The order of North Korea is not worth the price that Koreans pay.
Equality is a principle which is fiercely debated.
Again, for myself, except for the principle of equality before the law, which
is sacrosanct, equality is an absurdity, only ever achieved by levelling
downwards. Even equality before the law is problematical. Do muggers and
rapists have equal rights with other citizens? We spend billions of pounds on our
criminal justice system, examining every case to determine whether or not X is
indeed a mugger or a rapist.
Is it equality to allow a rich man the right to hire
better defence lawyers than a poor man?
Do unto others as you would have them do unto you.

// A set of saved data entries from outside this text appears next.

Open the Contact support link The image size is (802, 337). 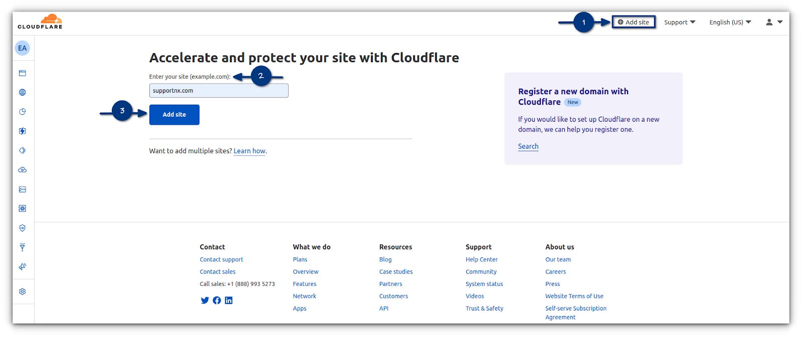[x=221, y=259]
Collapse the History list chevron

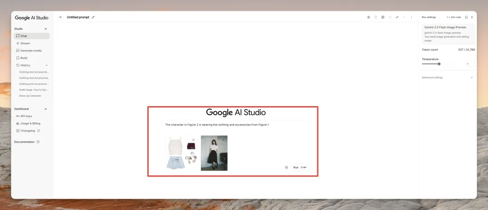tap(47, 65)
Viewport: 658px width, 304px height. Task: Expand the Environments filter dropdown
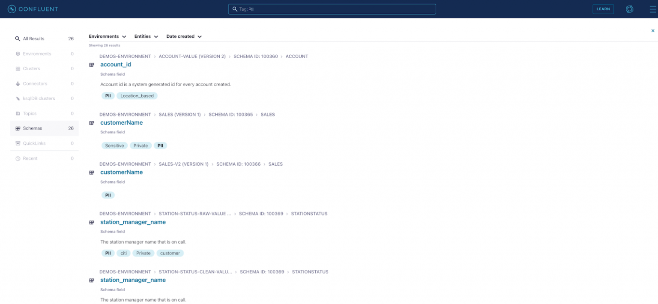coord(108,37)
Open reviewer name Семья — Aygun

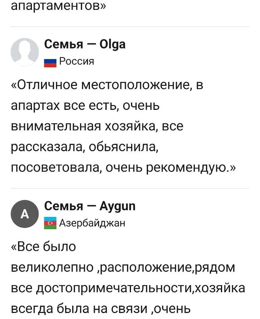(90, 206)
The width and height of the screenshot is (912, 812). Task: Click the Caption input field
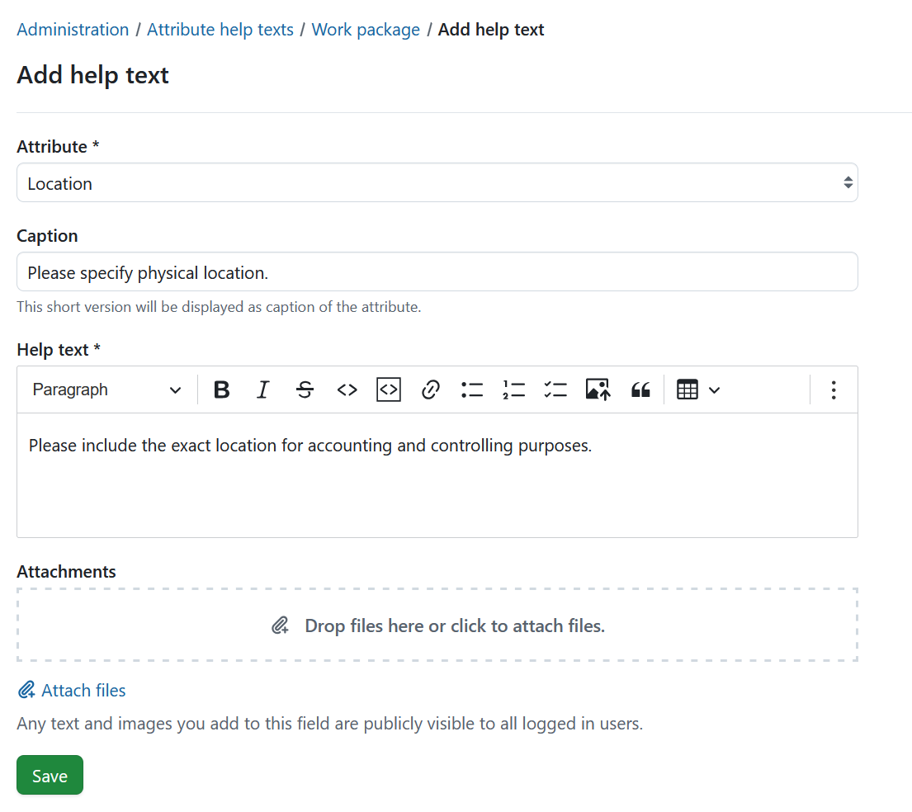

This admonition has not stopped us from treating others in ways which would
outrage us were we the victims. Does it apply equally to men and to women, to
all races, to children as well as to adults, to the unborn? You will get lip
service paid to the principle by many, perhaps most, and still find yourself
endlessly disagreeing as to how it should be applied. Chattel slavery exists
and has done for almost all human history. I have just been reminded that Kant’s
Categorical Imperative formulates the
Golden Rule in philosophical terms.
You would like every other human on the planet to be
extravagantly generous to you – me too. Which of us applies the Golden Rule
like that? Do our obligations to our nearest and dearest apply equally to the
stranger within our gates and to strangers outside our society? The question
answers itself.
We are perhaps as far from answering my original
question as ever in our thousands of years of history.